Every line in the data below that includes "each" belongs in the answer, copied as it stands.

╭─ PROVIDED RECORDS

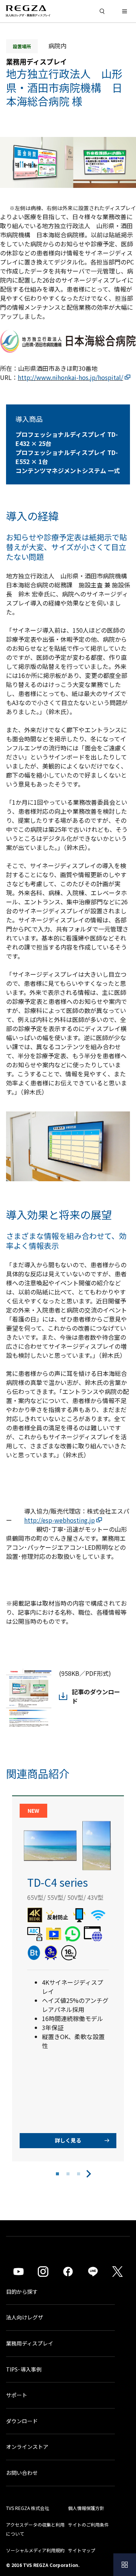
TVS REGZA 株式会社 (27, 2508)
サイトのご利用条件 (88, 2524)
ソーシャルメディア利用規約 (35, 2550)
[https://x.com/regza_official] (117, 2271)
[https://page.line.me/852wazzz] (93, 2271)
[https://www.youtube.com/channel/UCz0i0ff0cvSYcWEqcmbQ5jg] (18, 2271)
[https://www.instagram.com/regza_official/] (43, 2271)
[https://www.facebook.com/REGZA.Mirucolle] (68, 2271)
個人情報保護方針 (86, 2508)
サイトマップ (81, 2550)
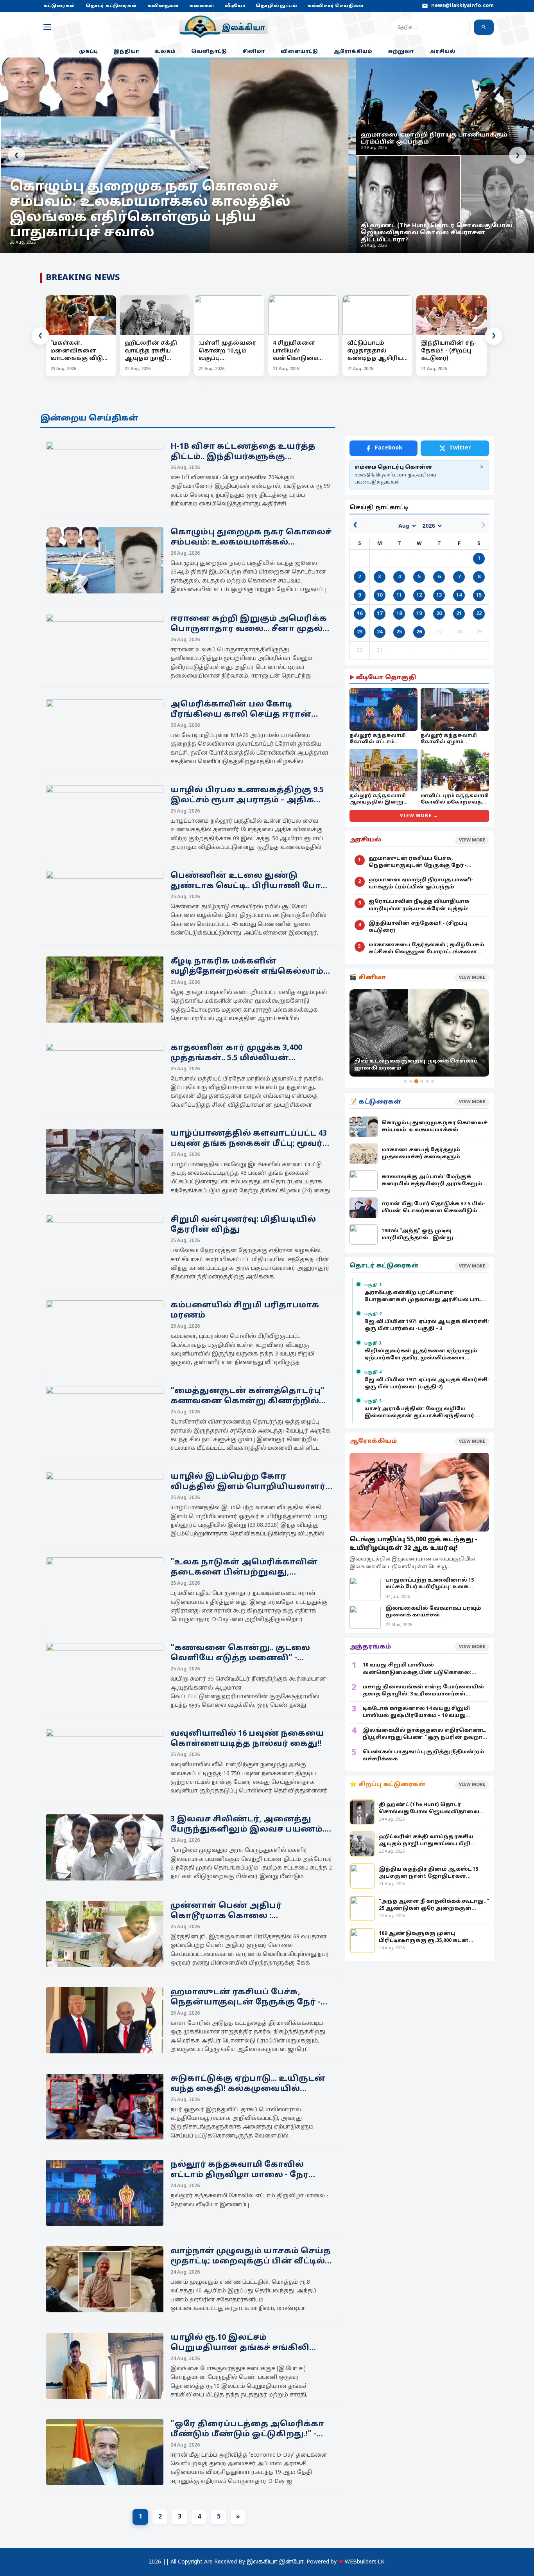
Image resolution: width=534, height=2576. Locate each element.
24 (379, 632)
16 (359, 614)
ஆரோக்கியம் (352, 51)
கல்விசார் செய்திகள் (335, 6)
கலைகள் (202, 6)
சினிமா (253, 51)
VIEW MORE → (419, 816)
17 (379, 614)
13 (439, 595)
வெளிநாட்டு (209, 51)
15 (479, 595)
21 (459, 614)
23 (359, 632)
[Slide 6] (432, 1081)
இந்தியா (126, 51)
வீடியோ (235, 6)
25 (399, 632)
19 (419, 614)
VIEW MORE (472, 840)
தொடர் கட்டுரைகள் (111, 6)
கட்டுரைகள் (59, 6)
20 (439, 614)
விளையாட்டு (299, 51)
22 (479, 614)
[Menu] (47, 27)
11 (399, 595)
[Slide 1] (405, 1081)
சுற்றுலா (401, 51)
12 (419, 595)
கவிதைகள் (163, 6)
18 (399, 614)
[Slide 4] (421, 1081)
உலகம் (165, 51)
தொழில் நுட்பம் (276, 6)
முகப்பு (88, 51)
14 (459, 595)
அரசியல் (442, 51)
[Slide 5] (427, 1081)
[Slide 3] (416, 1081)
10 (379, 595)
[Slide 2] (410, 1081)
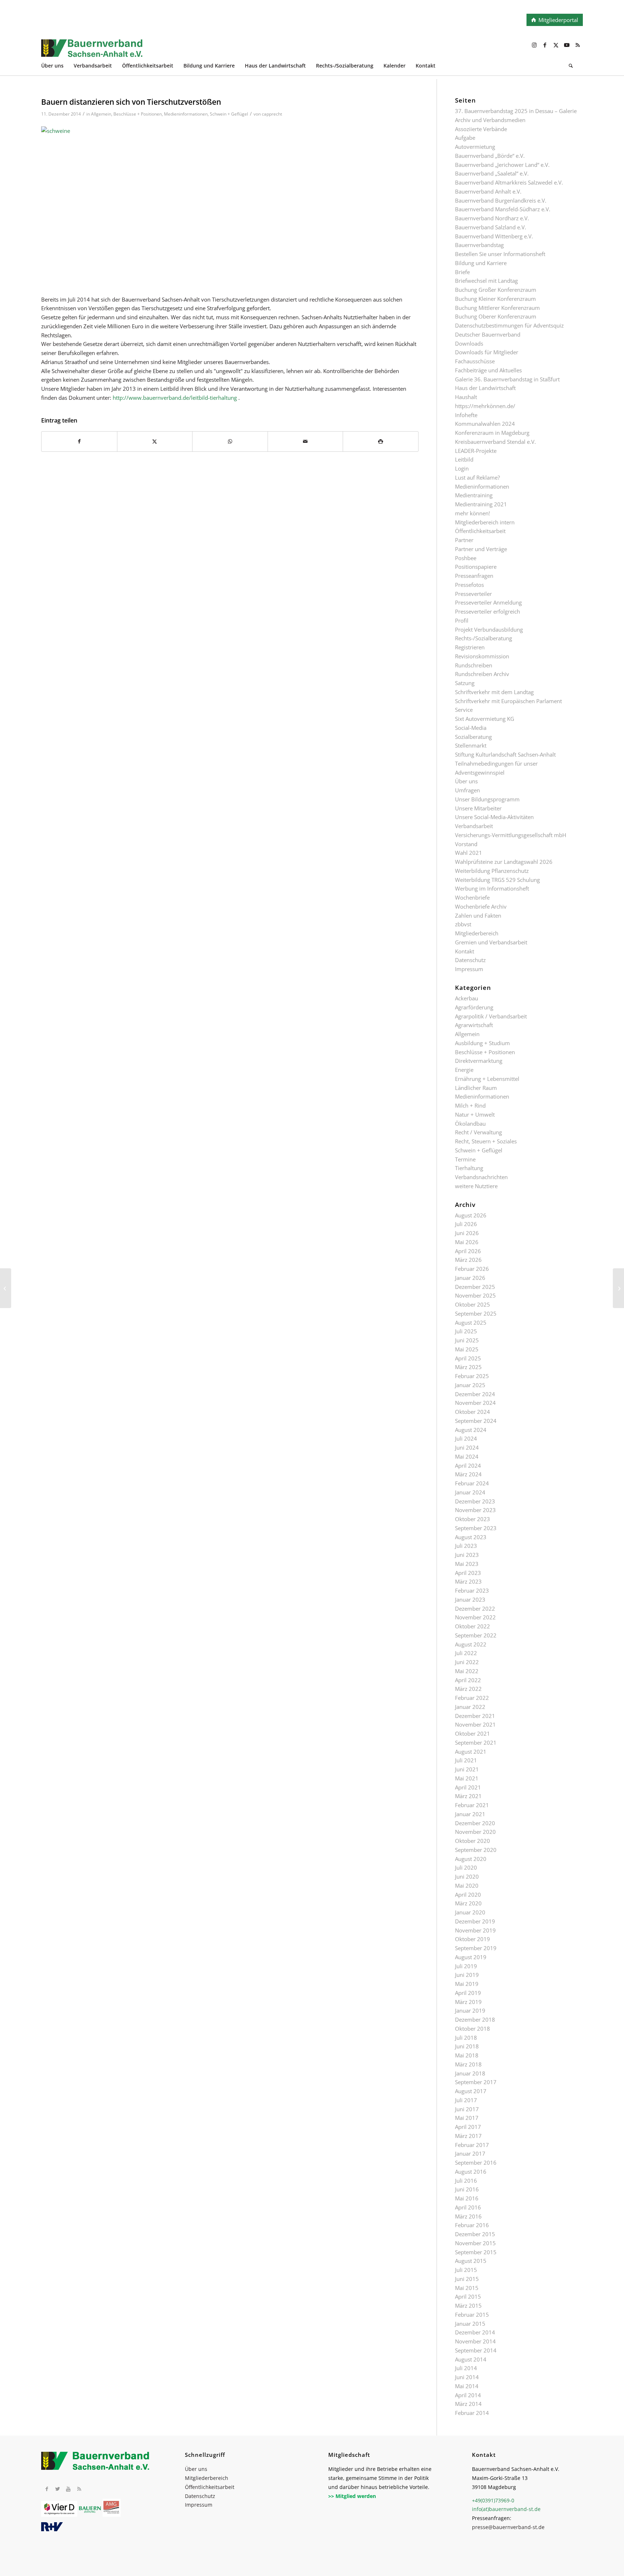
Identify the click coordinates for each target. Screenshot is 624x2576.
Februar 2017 (472, 2144)
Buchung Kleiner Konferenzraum (495, 298)
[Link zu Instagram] (534, 44)
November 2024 (475, 1402)
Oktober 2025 (472, 1304)
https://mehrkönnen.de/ (485, 406)
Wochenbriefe (472, 897)
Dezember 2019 (475, 1921)
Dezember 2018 (475, 2019)
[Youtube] (68, 2489)
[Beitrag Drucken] (380, 441)
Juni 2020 (467, 1876)
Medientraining (474, 495)
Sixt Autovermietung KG (484, 718)
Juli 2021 (466, 1760)
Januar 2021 (470, 1814)
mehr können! (472, 513)
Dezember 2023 (475, 1501)
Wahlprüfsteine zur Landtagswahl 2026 (503, 861)
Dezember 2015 (475, 2234)
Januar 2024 (470, 1492)
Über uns (466, 781)
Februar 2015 (472, 2314)
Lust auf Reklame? (477, 477)
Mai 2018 (466, 2055)
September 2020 (476, 1849)
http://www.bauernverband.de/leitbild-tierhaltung (175, 397)
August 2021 (470, 1751)
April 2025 (468, 1358)
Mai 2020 (466, 1885)
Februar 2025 (472, 1376)
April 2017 (468, 2126)
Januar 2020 (470, 1912)
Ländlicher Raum (476, 1087)
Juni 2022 (467, 1662)
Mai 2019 (466, 1983)
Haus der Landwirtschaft (485, 387)
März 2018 (468, 2064)
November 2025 (475, 1295)
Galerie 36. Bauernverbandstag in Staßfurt (507, 379)
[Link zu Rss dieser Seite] (577, 44)
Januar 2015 (470, 2323)
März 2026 (468, 1259)
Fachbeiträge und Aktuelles (488, 370)
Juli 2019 (466, 1966)
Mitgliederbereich (476, 933)
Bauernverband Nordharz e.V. (492, 218)
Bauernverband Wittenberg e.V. (494, 236)
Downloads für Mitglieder (486, 352)
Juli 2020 (466, 1867)
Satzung (464, 683)
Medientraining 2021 (481, 504)
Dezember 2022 (475, 1608)
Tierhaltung (469, 1168)
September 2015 (476, 2252)
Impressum (469, 969)
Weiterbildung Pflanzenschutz (492, 870)
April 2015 (468, 2296)
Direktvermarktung (478, 1060)
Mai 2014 (466, 2386)
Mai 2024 (466, 1456)
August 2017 (470, 2091)
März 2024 (468, 1474)
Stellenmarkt (470, 745)
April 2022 (468, 1680)
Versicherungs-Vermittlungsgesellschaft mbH (510, 835)
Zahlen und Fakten (478, 915)
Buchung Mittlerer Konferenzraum (497, 307)
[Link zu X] (555, 44)
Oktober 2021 (472, 1733)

╰─

WORKED SOLUTION:
Image resolution: width=534, height=2576. Locate each element.
Identify the click coordinates for each target. Screenshot is 624x2576.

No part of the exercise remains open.